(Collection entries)
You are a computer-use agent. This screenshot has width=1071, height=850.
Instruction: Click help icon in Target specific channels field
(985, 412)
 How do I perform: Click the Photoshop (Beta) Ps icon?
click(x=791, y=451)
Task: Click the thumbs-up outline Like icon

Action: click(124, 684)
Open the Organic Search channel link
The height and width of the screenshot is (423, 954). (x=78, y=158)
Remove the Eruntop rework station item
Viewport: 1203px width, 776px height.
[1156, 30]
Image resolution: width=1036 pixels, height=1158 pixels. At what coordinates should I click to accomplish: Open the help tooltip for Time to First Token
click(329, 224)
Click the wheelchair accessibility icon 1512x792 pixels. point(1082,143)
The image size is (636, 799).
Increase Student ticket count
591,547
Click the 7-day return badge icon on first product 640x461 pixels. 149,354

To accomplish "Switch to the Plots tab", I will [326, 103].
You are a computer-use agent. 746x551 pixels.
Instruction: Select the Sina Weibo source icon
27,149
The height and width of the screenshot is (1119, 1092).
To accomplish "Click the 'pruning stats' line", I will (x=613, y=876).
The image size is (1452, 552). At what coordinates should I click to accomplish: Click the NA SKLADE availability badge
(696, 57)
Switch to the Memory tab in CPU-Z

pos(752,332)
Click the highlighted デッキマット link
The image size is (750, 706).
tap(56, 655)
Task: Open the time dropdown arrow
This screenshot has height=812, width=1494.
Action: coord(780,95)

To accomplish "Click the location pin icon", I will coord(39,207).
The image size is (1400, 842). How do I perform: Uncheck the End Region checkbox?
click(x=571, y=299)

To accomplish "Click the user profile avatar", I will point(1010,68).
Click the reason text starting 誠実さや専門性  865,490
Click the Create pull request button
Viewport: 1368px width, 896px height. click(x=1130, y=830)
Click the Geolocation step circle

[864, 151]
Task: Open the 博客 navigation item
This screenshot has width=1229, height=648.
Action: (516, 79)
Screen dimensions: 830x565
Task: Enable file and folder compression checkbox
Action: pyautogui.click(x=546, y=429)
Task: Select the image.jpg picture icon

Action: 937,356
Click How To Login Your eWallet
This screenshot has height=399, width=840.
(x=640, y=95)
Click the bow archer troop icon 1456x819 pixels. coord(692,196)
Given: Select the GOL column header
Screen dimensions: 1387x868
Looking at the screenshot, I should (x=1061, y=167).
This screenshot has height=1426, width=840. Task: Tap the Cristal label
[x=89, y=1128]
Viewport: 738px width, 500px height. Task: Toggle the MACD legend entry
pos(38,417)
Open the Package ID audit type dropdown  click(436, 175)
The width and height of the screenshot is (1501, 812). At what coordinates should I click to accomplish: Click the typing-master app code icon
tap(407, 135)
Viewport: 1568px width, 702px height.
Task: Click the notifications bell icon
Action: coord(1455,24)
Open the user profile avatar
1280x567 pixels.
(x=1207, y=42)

(Your goal):
Reproduce the items verbatim, beginning at the line that contains "How do I perform: Click" and ending after the line that contains "Action: coord(780,95)".

(Answer):
 How do I perform: Click the Photoshop (Beta) Ps icon?
click(x=791, y=451)
Task: Click the thumbs-up outline Like icon

Action: click(124, 684)
Open the Organic Search channel link
The height and width of the screenshot is (423, 954). (x=78, y=158)
Remove the Eruntop rework station item
Viewport: 1203px width, 776px height.
[1156, 30]
Image resolution: width=1036 pixels, height=1158 pixels. At what coordinates should I click to accomplish: Open the help tooltip for Time to First Token
click(329, 224)
Click the wheelchair accessibility icon 1512x792 pixels. point(1082,143)
The image size is (636, 799).
Increase Student ticket count
591,547
Click the 7-day return badge icon on first product 640x461 pixels. 149,354

To accomplish "Switch to the Plots tab", I will [326, 103].
You are a computer-use agent. 746x551 pixels.
Instruction: Select the Sina Weibo source icon
27,149
The height and width of the screenshot is (1119, 1092).
To accomplish "Click the 'pruning stats' line", I will (x=613, y=876).
The image size is (1452, 552). At what coordinates should I click to accomplish: Click the NA SKLADE availability badge
(696, 57)
Switch to the Memory tab in CPU-Z

pos(752,332)
Click the highlighted デッキマット link
The image size is (750, 706).
tap(56, 655)
Task: Open the time dropdown arrow
This screenshot has height=812, width=1494.
Action: coord(780,95)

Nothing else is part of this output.